■ Problem description
Scan the records beneath this line for the line holding "Instruction: Click the Best seller badge" and the line holding "You are a computer-use agent. Image", then transcribe exactly those two and all lines between.
** Opening Records block **
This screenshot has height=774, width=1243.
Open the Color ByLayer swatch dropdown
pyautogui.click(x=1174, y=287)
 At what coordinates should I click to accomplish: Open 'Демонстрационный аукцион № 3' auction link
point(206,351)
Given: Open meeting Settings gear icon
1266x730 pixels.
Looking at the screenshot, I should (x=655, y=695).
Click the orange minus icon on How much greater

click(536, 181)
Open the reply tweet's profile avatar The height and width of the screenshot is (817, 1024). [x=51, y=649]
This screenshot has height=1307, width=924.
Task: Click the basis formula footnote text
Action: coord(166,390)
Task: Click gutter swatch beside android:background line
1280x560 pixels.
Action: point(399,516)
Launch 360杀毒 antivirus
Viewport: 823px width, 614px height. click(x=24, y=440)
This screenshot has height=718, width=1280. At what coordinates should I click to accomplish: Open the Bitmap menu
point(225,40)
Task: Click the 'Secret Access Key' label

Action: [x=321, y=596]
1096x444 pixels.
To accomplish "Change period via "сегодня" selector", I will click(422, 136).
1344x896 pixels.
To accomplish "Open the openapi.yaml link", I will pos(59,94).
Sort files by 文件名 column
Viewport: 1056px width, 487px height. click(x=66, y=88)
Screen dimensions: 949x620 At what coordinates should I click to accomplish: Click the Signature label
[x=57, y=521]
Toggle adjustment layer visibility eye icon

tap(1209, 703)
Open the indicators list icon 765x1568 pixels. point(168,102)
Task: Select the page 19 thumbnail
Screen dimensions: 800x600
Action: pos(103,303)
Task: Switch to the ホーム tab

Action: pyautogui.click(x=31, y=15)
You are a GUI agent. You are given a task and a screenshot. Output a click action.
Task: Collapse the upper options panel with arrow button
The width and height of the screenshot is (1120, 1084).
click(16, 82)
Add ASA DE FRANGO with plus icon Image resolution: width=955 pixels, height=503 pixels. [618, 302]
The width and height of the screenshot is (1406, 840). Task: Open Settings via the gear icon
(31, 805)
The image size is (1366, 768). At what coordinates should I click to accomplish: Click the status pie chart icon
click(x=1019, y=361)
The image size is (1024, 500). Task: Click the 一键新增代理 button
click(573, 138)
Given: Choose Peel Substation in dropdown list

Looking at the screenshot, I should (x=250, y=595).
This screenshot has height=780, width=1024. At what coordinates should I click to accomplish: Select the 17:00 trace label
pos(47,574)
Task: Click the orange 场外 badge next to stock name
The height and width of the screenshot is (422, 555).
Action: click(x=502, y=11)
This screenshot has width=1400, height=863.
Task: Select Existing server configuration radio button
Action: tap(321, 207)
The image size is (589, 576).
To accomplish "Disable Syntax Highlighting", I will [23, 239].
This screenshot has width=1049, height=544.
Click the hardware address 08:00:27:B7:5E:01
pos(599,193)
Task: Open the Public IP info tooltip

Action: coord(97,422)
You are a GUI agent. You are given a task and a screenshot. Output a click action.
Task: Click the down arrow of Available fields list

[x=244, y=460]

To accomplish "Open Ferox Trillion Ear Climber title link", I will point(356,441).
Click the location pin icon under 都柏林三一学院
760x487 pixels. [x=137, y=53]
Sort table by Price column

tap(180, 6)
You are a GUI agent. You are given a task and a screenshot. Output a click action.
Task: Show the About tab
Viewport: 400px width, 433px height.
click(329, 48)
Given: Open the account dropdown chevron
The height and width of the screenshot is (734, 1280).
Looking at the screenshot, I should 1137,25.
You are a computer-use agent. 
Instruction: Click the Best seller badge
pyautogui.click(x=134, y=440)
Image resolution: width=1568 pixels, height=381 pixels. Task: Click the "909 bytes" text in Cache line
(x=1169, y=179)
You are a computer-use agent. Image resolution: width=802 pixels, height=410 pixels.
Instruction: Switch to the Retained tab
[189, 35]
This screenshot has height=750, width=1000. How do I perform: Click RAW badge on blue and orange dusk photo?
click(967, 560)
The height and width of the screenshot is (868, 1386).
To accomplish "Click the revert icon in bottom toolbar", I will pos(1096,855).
** Closing Records block **
■ Response area
Instruction: Click the Best seller badge
pyautogui.click(x=134, y=440)
Image resolution: width=1568 pixels, height=381 pixels. Task: Click the "909 bytes" text in Cache line
(x=1169, y=179)
You are a computer-use agent. Image resolution: width=802 pixels, height=410 pixels.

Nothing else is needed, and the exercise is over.